Bounce Back
I so Love how no one is commenting on my post. Sometimes it is hard to be the "good" girl, parts of me just want to throw that away sometimes. i will have people say to me " O i am so proud of you." Well, if they knew what I have done, they would not be. These past few days I have really felt myself slipping, and u know what?...I kept thinking maybe it wasn't so bad living a secular life. I know, I know, i should be shot. I have been really stupid, and I am not proud of myself...at all. Beckie said something encouraging today, so that is aiding the healing process. Tonight I was going through songs to see if they were high so they could challenge me, anyways, when Bounce Back by Stacie Orrico started playing, I just dropped down on my bed. The words sooo spoke to me. "It blew my mind into a thousand pieces, pushed You aside and still You got my back, Chapter One page One, This is the part where I got weak, fell in too deep, Every day and night got cought up in the hype, Started getting rough but, Cause You showed me love, I'm gonna, Bounce bouce back, shake it off get right on track, I'm moving on gotta put it in the past, bounce bounce back, snap my fingers just like that, I let it go gotta let it fade to black, Like a river cry all my tears, I have to swim through it, dry it off i'm outta here, bounce bounce back, Shake it off! I'm right on track, I'll be moving on...." No matter what I do. No matter where I go. God has still got my back ( yeah i am getting all ghetto on ur hiney) anywho, the "healing process" isnt over, but I will get there, with some perseverance.
5 Comments:
beth,I'll be honest sometimes i feel like giving up on the christian living too. But then I remember what it was like to live in darkness and make all the stupid mistakes I made (some you don't know about, alot you don't know about. It's tough because it's easyer to quit and give up then to persevere through the difficulties. But in the dessert times, the times when we feel like the world is falling on us, the time we feel anlone and noone is there for us is the time when we grow in Christ the most. Bethany I want you to look up James 1:2-4 but don't just read it, think it through. I don't know if the situation at scholl has gotten better or even if you feel the way I just mentioned, But God loves you and won't put you in something you can't handle. I want you to know i lobve you and miss you ALOT. If you want to talk email, or call me or talk to someone you can trustin R.I. Even though I'm 300 miles away I'm still there for you. Love, Ben
hey girl,thats it.just dont give up.all things happen for good for those who love the Lord.you are gonna come out alot stronger.God was with you the whole time even when u felt He wasnt there.i'll keep you in prayer girl.love you lots.take care
~~fummie~~
Ok I know all this seems hard now but just think what you are getting out of it...a life with god in heaven... I think that some times it gets hard to see how beautiful and amazing you truly are, when the world is all about what your not and what you don’t have instead of what god gave you and how far he’s brought you…..Bee hold on because once you lose that and start to fall out it is the hardest thing to get back in to…..It seems that god not only puts us threw test in just life but with our self’s to, in the way’s we think and way’s we think of our self... But I know you are strong and have helped me in more ways then you know.. I you can get threw this I know you can, just don’t lose site of your first love Jesus... I look up to you in a lot of ways, if anyone can get threw it it’s you... I am always hear for you babe...
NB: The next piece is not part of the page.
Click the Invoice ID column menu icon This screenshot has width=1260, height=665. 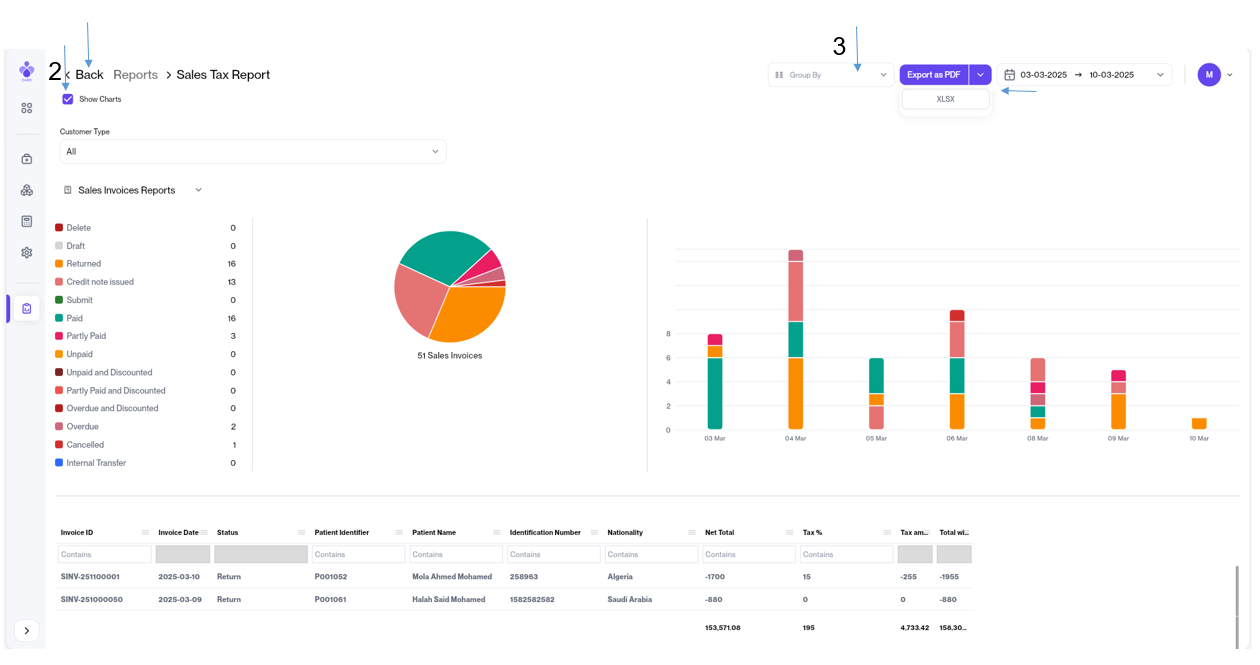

love you... you're awesome
the title of your blog made me think of a movie quote... "you've just gotta bounce" and then I read a little further and realized you were basically talking about the same thing as the quote... well... kind of... well.. maybe a little.. well.. anyway the quote applies.... Sometimes life rolls at us and we get frustrated because we would like to be able to handle certian things in certain ways but we can't because well.. because we have made another choice a "better" choice... the choice to follow and not lead our lives as we had in the past... and this choice we've made is a great choice and the best one to make and yet sometimes the most dificult to be ok with... like when it would be so much easier to walk away from people who you are tired of trying to love and seemingly not making a differance but you know in your heart that you have to or at least should stick it out... if that makes any kind of sense (if i spelt that wrong I blame Urkel)..... anyway... stick with it and as much as it might suck... you're gonna make it!